═══ KUTIPAN TEKS ═══

Fenomena pengawasan terhadap aktivitas mahasiswa di Indonesia menunjukkan kecenderungan yang semakin mengkhawatirkan dan sistematis, terutama terhadap kebebasan akademik serta ruang demokrasi di lingkungan kampus. Padahal, kampus sebagai institusi pendidikan tinggi memiliki mandat moral dan intelektual untuk membentuk karakter, nalar kritis, serta kesadaran sosial generasi muda. Sayangnya, fungsi ini perlahan terkikis oleh tekanan dari luar, termasuk pengawasan berlebihan dan pembungkaman terhadap kebebasan berekspresi.
Situasi ini semakin nyata pada momen peringatan Hari Buruh Internasional yang jatuh pada 1 Mei 2025. Peringatan tersebut semestinya menjadi ruang konsolidasi dan pernyataan sikap kelompok-kelompok marjinal, buruh, mahasiswa, petani, dan rakyat kecil yang selama ini suaranya kerap terpinggirkan. Di berbagai daerah, aksi massa berlangsung sebagai bentuk artikulasi tuntutan terhadap keadilan ekonomi dan perlindungan hak-hak pekerja. Namun, alih-alih mendapat jaminan kebebasan untuk berserikat dan menyampaikan pendapat secara damai, sejumlah aksi justru dibayang-bayangi praktik represif.

═══

» **SOAL LATIHAN**
1 – Kembalikan bagian kutipan tentang pengawasan mahasiswa dari "Situasi ini semakin" sampai "dibayang-bayangi praktik represif." tanpa perubahan.
2 – Tulis ulang baris-baris daftar dari baris yang memuat "Open Meetings & Events menu" sampai baris yang memuat "pyautogui.click(x=102, y=392)", dengan mengganti "Meetings & Events" menjadi "Meetings & Conferences" dan membiarkan bagian lain tetap sama.
Kutipan dan daftar tidak berhubungan satu sama lain.

═══ DATA LATIHAN ═══

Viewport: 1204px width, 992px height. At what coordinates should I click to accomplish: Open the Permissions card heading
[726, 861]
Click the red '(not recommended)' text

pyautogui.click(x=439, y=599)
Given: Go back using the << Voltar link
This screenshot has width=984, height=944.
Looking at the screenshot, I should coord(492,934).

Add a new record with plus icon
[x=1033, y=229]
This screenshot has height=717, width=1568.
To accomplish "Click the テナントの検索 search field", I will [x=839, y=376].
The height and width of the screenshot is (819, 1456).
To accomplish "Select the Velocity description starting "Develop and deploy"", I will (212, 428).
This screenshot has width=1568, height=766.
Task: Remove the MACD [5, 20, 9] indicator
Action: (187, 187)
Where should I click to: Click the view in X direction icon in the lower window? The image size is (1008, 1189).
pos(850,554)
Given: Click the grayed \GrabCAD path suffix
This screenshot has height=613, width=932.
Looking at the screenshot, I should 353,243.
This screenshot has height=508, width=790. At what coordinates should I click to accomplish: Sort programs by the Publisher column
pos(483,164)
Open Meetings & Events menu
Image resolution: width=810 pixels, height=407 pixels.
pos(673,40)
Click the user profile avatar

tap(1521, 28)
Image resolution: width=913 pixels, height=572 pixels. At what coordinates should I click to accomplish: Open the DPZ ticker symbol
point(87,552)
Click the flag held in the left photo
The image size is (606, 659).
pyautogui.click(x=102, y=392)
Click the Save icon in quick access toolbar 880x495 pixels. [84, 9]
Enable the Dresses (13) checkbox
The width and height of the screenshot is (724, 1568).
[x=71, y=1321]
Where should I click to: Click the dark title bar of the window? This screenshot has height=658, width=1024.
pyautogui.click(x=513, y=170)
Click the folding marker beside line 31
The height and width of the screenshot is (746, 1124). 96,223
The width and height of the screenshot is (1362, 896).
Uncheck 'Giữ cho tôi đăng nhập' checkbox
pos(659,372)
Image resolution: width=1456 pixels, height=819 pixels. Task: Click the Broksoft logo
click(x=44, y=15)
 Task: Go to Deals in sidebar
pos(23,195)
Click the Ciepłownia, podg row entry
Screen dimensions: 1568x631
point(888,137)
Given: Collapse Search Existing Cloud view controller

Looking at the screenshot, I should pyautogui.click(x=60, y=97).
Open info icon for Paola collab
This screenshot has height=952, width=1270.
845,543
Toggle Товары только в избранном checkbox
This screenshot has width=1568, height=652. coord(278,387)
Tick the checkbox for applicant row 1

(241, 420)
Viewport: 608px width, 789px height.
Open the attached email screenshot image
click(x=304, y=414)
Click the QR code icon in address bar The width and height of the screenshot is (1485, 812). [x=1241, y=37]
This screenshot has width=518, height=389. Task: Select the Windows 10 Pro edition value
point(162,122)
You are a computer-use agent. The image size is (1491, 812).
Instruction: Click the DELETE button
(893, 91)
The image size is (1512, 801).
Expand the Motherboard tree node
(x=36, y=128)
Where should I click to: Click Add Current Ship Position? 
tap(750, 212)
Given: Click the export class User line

═══

» **HASIL AKHIR**
1 –
Situasi ini semakin nyata pada momen peringatan Hari Buruh Internasional yang jatuh pada 1 Mei 2025. Peringatan tersebut semestinya menjadi ruang konsolidasi dan pernyataan sikap kelompok-kelompok marjinal, buruh, mahasiswa, petani, dan rakyat kecil yang selama ini suaranya kerap terpinggirkan. Di berbagai daerah, aksi massa berlangsung sebagai bentuk artikulasi tuntutan terhadap keadilan ekonomi dan perlindungan hak-hak pekerja. Namun, alih-alih mendapat jaminan kebebasan untuk berserikat dan menyampaikan pendapat secara damai, sejumlah aksi justru dibayang-bayangi praktik represif.

2 –
Open Meetings & Conferences menu
Image resolution: width=810 pixels, height=407 pixels.
pos(673,40)
Click the user profile avatar

tap(1521, 28)
Image resolution: width=913 pixels, height=572 pixels. At what coordinates should I click to accomplish: Open the DPZ ticker symbol
point(87,552)
Click the flag held in the left photo
The image size is (606, 659).
pyautogui.click(x=102, y=392)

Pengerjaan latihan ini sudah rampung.